La Bretagne historique compte 12 monnaies locales qui envisagent de se coordonner en monnaie commune en 2021. On fait le point sur le fonctionnement, les limites et les atouts de ces monnaies qu’on dit aussi complémentaires, alternatives et citoyennes.

Réécoutez l'émission avec Iwan Le Clec'h, urbaniste et géographe

Pratiquement toutes les monnaies sont « locales » car attachées à un territoire, plus ou moins étendu, de la commune à l’Europe… Depuis que les monnaies d’Etat existent, il existe aussi des monnaies parallèles, souvent nées après des périodes de crise. Ainsi en Suisse la monnaie inter-entreprise Wir s’est développée après la Seconde Guerre mondiale et qui fonctionne toujours.

La loi Hamon encadre les monnaies locales

Ces dernières années, des monnaies à une échelle plus réduite ont vu le jour. Monnaies complémentaires, citoyennes ou alternatives se déclinent la plupart du temps en billets (jolis et conçus pour éviter la falsification). En France, c’est la loi Hamon sur l’ESS (Economie sociale et solidaire) qui encadre l’émission des monnaies locales : il faut que la monnaie soit portée par une association qui créé autant d’unités monétaires que d’euros remis par les adhérents. Les euros en question sont conservés par des organismes financiers : banques comme le Crédit coopératif ou la Nef qui partagent les valeurs associées aux monnaies locales et peuvent investir dans des projets à forte dimension sociale et/ou environnementale.

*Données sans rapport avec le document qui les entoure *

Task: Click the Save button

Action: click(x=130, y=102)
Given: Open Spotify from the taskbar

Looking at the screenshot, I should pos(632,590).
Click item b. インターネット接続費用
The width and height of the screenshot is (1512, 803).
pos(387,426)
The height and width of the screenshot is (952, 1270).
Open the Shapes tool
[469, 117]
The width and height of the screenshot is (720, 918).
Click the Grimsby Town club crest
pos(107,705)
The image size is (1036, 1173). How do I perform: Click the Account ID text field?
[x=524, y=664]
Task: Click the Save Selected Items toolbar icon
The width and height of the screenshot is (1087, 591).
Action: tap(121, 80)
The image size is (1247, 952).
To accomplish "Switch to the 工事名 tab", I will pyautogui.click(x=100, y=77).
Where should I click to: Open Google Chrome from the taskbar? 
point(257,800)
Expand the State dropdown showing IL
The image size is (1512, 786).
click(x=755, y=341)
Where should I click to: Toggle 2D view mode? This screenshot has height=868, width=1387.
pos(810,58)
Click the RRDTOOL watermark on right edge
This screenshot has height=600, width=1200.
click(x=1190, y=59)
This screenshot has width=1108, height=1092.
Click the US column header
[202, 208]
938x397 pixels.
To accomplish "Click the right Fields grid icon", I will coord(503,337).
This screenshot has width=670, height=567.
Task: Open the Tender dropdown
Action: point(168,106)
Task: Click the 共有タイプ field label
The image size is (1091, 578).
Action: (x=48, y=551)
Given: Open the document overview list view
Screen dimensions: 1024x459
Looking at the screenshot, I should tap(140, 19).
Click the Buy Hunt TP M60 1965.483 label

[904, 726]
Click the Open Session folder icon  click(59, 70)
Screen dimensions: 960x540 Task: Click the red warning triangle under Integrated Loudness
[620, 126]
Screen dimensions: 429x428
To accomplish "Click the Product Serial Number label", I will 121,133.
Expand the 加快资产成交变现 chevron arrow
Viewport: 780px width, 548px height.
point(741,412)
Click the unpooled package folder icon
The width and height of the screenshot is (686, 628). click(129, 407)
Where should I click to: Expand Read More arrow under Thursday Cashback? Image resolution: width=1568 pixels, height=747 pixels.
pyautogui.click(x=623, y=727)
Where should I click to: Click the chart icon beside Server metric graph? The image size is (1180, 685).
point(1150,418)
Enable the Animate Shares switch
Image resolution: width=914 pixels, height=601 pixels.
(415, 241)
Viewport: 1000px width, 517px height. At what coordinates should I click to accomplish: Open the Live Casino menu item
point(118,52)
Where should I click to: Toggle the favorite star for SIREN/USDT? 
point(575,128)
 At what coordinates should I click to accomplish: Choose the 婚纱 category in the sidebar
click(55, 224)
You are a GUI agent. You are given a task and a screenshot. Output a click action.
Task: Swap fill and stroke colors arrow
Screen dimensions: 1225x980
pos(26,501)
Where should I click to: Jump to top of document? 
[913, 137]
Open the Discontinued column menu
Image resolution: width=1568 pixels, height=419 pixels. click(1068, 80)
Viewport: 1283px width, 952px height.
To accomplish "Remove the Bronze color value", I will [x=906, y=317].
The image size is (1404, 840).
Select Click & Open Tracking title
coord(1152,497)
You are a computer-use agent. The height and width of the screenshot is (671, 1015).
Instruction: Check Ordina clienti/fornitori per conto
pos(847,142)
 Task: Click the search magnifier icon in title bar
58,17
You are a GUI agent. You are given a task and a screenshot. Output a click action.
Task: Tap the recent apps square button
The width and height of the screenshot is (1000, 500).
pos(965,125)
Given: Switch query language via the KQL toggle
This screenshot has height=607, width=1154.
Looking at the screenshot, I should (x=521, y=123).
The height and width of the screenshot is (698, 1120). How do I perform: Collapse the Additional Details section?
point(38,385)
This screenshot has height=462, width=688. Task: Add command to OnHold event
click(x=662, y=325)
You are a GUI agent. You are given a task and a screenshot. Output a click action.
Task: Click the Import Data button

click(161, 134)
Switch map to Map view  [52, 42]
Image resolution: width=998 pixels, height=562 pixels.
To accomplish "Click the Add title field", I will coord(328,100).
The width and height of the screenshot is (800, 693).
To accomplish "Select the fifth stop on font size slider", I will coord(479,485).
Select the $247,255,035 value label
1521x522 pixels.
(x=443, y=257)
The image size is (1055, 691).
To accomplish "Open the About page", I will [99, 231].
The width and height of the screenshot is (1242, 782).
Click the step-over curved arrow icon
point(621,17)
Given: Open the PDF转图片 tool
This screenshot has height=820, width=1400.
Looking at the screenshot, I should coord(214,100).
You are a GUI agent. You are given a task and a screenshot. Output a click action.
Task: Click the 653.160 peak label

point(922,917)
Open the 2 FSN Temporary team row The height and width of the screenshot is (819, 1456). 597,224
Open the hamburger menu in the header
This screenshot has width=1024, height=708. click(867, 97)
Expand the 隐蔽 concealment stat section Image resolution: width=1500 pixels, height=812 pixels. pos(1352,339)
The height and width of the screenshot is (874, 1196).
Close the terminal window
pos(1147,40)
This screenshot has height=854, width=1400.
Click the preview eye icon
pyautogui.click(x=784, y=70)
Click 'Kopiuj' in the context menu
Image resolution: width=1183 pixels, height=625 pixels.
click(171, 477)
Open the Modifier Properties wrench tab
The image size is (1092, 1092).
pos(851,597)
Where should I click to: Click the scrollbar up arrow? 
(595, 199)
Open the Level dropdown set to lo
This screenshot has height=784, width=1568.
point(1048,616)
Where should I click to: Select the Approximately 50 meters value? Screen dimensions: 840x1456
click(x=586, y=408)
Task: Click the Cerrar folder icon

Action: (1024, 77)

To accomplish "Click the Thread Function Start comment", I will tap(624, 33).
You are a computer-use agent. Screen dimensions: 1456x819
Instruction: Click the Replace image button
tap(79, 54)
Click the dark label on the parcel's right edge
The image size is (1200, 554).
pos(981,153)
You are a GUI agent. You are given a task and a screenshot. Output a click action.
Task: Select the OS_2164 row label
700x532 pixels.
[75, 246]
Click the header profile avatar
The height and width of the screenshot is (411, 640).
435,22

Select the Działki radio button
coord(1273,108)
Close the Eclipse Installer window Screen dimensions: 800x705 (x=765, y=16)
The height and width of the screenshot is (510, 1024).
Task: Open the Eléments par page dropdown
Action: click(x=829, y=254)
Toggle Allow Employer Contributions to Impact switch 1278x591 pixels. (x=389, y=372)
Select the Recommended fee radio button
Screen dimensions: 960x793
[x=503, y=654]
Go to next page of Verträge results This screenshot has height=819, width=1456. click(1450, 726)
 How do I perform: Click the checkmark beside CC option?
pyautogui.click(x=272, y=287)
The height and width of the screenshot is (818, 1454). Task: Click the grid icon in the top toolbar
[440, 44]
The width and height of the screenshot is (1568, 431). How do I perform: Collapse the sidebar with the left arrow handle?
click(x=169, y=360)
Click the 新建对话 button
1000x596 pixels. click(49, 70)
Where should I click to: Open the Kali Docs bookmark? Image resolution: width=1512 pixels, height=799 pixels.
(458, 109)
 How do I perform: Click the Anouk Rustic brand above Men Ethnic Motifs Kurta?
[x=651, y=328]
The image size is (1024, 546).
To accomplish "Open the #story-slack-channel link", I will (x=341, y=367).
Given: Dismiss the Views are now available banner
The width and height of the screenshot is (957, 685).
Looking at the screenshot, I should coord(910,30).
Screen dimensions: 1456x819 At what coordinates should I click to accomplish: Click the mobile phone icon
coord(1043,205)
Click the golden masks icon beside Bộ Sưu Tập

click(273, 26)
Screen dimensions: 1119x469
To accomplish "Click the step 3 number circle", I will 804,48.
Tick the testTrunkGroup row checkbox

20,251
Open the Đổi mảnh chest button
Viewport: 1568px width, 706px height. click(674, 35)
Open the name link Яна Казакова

Monnaies militantes au service de territoires ou de causes

Car la création d’une monnaie locale est souvent aussi un acte militant. L’intérêt de ces moyens d’échange est d’inciter les usagers à acheter les biens et services d’un territoire donné. Certaines monnaies locales sont fondantes pour inciter les détenteurs à les faire circuler et donc à consommer sur le territoire (le billet perd peu à peu sa valeur s’il est conservé trop longtemps). Les professionnels (commerçants, artisans, fournisseurs de services) qui acceptent de se faire payer en monnaie locale sont aussi engagés pour la défense d’un patrimoine culturel local (la langue basque par exemple) ou en faveur de la  transition écologique et sociale. C’est le cas notamment des 12 monnaies locales de Bretagne historique : l’Heol du Pays de Brest, la Bizh du Pays de Vannes, le Bif de Belle-Ile, le Buzuk du Pays de Morlaix, le Galais du Pays de Ploërmel, le Galleco (Rennes, Redon), la Maillette du Pays de Dinan, Saint-Malo, l’Ourse du Pays de Questembert à Férel, le Segal du Pays de Lorient, le Moneko sur le département de Loire Atlantique, le Rozo sur le Pays de Saint-Nazaire, le Pezh du Trégor et du Goëlo. Les associations qui les portent réfléchissent à une monnaie commune pour 2021 qui permettrait les échanges entre les différents territoires.

Forces et fragilités des monnaies citoyennes

L’échelle territoriale d’une monnaie complémentaire est un des déterminants de son succès. Si le territoire est trop étendu, les bénévoles de l’association qui portent la monnaie peineront à convaincre les professionnels de l’accepter et l’usage sera plus difficile pour les clients, contraints de parcourir de grandes distances (au détriment de leur bilan carbone) pour consommer. Les monnaies complémentaires fonctionnent donc souvent mieux en zone urbaine qu’en zone rurale. Cependant, le passage au numérique pourrait changer la donne et de plus en plus de monnaies locales s’y mettent (comme l’Héol du Pays de Brest récemment).
Autre condition de la réussite, l’implication des institutions : communes et intercommunalités, conseils départementaux et régionaux. Outre les subventions qu’elles peuvent verser pour lancer la monnaie (frais d’impression des billets et de communication), les collectivités locales peuvent proposer le paiement des services publics en monnaie locale (restauration scolaire, transports publics…) ; enfin, les élus peuvent être moteurs et légitimer l’usage de ces monnaies.